2015-06-02 Thread John Harte
Recall that the natural sink strength today is about 4 or 5 Gt(C)/y …  there is 
no reason to think that this sink strength, which is effectively driven by the 
difference between the current atmospheric concentration and the concentration 
in an atmosphere in equilibrium with the current ocean concentration, and which 
sink has been increasing since 1990, would rapidly quench until the atmospheric 
concentration is well down into the mid 300's ppm range. 

Hence if we reduce emissions down to a level of roughly 4 or 5 Gt(C)/y we will 
see the atmospheric level roughly stabilize and if reduce emissions to zero, we 
will see the atmospheric level  drop at a very beneficial pace.

What would invalidate this projection is crossing a tipping point in which 
warming results in a sharp increase in background C or CH4 emissions 
(effectively a negative sink) but the paleo record does not suggest that such 
tipping points are lurking at current or even slightly higher temperatures.  

If we do not reduce emissions, there is a of course a better chance that we 
will cross such tipping points in the coming century.  

John Harte
Professor of Ecosystem Sciences
ERG/ESPM
310 Barrows Hall
University of California
Berkeley, CA 94720  USA
jha...@berkeley.edu



On May 31, 2015, at 8:39 PM, John Nissen johnnissen2...@gmail.com wrote:

 IPCC and the World bank ignore that we need ramp up removal technologies 
 until we are removing more CO2 than we are putting into the atmosphere.  This 
 ramp up needs to start straight away, if we are to have a reasonable chance 
 of avoiding both dangerous global warming and dangerous ocean acidification.  
 CCS reduces emissions of CO2 into the atmosphere, but does not actually 
 remove CO2 as needed to get the level safely below 350 ppm or so.
 
 There should be a formal complaint to IPCC about this, as for some other 
 issues.
 
 Cheers, John
 
 On Tue, May 26, 2015 at 8:53 AM, Schuiling, R.D. (Olaf) r.d.schuil...@uu.nl 
 wrote:
 A serious lack of knowledge about natural processes. A million times more CO2 
 has been stored by nature in carbonate rocks than is present in the oceans, 
 atmosphere and biosphere combined, and not a word about it, Olaf Schuiling
 
 -Original Message-
 From: geoengineering@googlegroups.com 
 [mailto:geoengineering@googlegroups.com] On Behalf Of Greg Rau
 Sent: maandag 25 mei 2015 21:55
 To: geoengineering@googlegroups.com
 Subject: [geo] World Bank report highlights necessity of (BE)CCS
 
 http://bellona.org/news/climate-change/2015-05-world-bank-report-highlights-necessity-ccs
 
 “We need Bio-CCS to attain carbon neutrality by 2100”
 
 This statement forms a key area of scientific consensus, shared by the IPCC 
 in the 5AR and acknowledged by the World Bank’s report.

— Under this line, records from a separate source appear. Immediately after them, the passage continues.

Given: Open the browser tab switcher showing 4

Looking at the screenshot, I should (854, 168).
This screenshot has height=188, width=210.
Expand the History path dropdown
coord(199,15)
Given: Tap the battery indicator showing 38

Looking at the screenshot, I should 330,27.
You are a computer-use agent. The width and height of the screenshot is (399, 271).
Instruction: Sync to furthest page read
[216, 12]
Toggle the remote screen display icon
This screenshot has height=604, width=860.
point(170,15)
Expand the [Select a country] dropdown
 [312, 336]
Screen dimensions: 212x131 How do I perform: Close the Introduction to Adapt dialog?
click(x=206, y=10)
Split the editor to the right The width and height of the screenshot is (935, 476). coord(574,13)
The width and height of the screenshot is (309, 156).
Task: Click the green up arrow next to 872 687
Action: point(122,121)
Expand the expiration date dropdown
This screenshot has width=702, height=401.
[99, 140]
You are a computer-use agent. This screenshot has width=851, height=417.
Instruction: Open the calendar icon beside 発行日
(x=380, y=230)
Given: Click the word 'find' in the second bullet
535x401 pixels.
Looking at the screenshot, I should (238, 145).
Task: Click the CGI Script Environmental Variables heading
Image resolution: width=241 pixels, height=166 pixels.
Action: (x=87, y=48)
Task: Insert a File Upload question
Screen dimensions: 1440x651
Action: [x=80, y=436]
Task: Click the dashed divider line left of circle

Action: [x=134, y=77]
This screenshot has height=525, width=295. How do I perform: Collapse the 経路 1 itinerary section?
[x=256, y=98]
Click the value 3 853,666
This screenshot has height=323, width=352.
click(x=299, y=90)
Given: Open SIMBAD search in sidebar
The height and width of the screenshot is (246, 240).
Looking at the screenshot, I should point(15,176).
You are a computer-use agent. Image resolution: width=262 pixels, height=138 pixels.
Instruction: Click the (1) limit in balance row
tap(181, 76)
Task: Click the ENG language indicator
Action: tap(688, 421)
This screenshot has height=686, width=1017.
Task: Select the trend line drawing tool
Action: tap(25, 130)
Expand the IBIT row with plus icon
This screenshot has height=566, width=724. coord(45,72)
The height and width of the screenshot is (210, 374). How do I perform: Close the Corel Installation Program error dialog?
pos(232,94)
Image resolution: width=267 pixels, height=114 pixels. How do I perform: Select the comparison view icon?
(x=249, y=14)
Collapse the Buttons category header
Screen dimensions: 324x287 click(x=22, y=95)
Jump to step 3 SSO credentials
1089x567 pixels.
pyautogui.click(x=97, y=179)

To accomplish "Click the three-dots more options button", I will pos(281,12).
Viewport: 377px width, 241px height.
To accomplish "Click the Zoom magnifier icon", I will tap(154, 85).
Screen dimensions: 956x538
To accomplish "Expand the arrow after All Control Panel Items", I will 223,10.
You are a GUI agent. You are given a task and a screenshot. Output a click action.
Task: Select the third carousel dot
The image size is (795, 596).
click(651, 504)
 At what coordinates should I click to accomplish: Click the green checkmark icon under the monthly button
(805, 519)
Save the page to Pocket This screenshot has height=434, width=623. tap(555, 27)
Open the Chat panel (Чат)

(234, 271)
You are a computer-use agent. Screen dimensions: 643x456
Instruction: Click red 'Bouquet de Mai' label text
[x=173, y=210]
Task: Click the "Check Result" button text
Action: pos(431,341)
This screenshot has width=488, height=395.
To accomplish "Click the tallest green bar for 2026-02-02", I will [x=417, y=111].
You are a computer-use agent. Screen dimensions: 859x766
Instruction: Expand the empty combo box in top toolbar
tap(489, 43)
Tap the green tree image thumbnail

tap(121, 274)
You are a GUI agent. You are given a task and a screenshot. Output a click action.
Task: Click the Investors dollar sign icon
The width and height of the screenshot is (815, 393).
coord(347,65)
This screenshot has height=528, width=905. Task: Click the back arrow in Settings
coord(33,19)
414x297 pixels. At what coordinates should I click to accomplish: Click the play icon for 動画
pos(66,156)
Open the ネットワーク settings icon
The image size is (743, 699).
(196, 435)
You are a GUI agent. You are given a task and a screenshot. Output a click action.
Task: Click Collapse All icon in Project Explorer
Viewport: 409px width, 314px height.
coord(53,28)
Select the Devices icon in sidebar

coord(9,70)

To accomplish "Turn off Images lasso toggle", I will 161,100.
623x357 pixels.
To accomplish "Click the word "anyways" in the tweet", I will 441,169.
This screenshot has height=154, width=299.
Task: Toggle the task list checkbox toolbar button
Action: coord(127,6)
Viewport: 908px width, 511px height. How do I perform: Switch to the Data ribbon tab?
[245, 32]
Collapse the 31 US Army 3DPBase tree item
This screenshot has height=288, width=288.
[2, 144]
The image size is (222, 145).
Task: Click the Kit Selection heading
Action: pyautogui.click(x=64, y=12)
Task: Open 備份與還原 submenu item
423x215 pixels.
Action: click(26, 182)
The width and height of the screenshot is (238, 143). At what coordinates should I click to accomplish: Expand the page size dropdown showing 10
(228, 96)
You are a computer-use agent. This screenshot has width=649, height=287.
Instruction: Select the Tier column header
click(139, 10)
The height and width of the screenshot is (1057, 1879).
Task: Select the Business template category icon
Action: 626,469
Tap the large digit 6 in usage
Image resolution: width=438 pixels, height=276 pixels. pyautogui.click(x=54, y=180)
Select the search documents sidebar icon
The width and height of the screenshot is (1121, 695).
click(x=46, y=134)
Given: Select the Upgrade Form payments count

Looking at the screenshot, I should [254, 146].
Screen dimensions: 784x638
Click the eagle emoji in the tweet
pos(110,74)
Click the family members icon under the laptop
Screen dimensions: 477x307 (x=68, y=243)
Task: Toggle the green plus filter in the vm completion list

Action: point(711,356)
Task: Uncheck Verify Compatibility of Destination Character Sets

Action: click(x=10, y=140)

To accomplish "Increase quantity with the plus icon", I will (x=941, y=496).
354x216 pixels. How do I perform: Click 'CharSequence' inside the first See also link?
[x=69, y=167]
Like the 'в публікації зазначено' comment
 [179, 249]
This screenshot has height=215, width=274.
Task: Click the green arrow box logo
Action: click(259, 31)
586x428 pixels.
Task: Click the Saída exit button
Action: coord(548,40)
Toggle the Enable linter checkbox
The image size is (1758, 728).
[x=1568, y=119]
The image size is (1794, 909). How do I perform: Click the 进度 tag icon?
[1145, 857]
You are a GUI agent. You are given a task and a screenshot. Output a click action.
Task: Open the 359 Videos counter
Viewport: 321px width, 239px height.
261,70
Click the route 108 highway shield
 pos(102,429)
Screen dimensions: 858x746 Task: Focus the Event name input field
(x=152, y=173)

Achieving the 2°C 
 target will necessitate negative emissions in the second part of this 
 century. This can be achieved through the combination of sustainable 
 bioenergy with CCS. Find out how it works here.
 
 GR - So says CCS promoters, completely ignoring numerous other C-negative 
 technologies.
 
 Importantly, the report warns that beyond 2030, the scenarios in which CCS 
 is not available or not deployed at scale, the negative emissions required to 
 keep temperature change below 2°C or even 3°C have to be generated from the 
 agriculture, forestry, and other land-use sectors, creating immense 
 challenges in land-use management.
 
 GR - Completely ignores ocean-based C-negative technologies.  Who says that 
 C-negative methods must be limited to 30% of the Earth's surface, much of 
 which is already critical for other uses/services?
 
 With regards to decarbonisation of the electricity sector, the report argues 
 that the share of low-carbon or negative-carbon energy must rise from less 
 than 20% in 2010 to about 60% in 2050. This is an increase of more than 300% 
 over 40 years.
 
 GR- There is no way this is going to happen if we limit ourselves to making 
 concentrated CO2 from flue gas and storing it in the ground - (BE)CCS. We 
 need to expand RDD, marketing and policy way beyond CCS. But how will this 
 happen as long as well funded, vested interests continue to sell CCS as the 
 only viable technology?
 
 The report argues that oil and gas companies can in a similar fashion 
 reinvent themselves if they develop CCS technology. A Bellona study has in 
 fact found that the jobs and skills of today’s North Sea petroleum industry 
 could largely be preserved when transformed into a CO2 storage industry.
 
 GR - At last, the real reason to promote CCS, whether or not it makes 
 technical or economic sense and can compete with other technologies.  The 
 habitability of the planet held hostage by petroleum industry jobs. Sound 
 familiar?
 
 --
 You received this message because you are subscribed to the Google Groups 
 geoengineering group.
 To unsubscribe from this group and stop receiving emails from it, send an 
 email to geoengineering+unsubscr...@googlegroups.com

RE: [geo] World Bank report highlights necessity of (BE)CCS

2015-05-26 Thread Schuiling, R.D. (Olaf)
A serious lack of knowledge about natural processes. A million times more CO2 
has been stored by nature in carbonate rocks than is present in the oceans, 
atmosphere and biosphere combined, and not a word about it, Olaf Schuiling

-Original Message-
From: geoengineering@googlegroups.com [mailto:geoengineering@googlegroups.com] 
On Behalf Of Greg Rau
Sent: maandag 25 mei 2015 21:55
To: geoengineering@googlegroups.com
Subject: [geo] World Bank report highlights necessity of (BE)CCS

http://bellona.org/news/climate-change/2015-05-world-bank-report-highlights-necessity-ccs

“We need Bio-CCS to attain carbon neutrality by 2100”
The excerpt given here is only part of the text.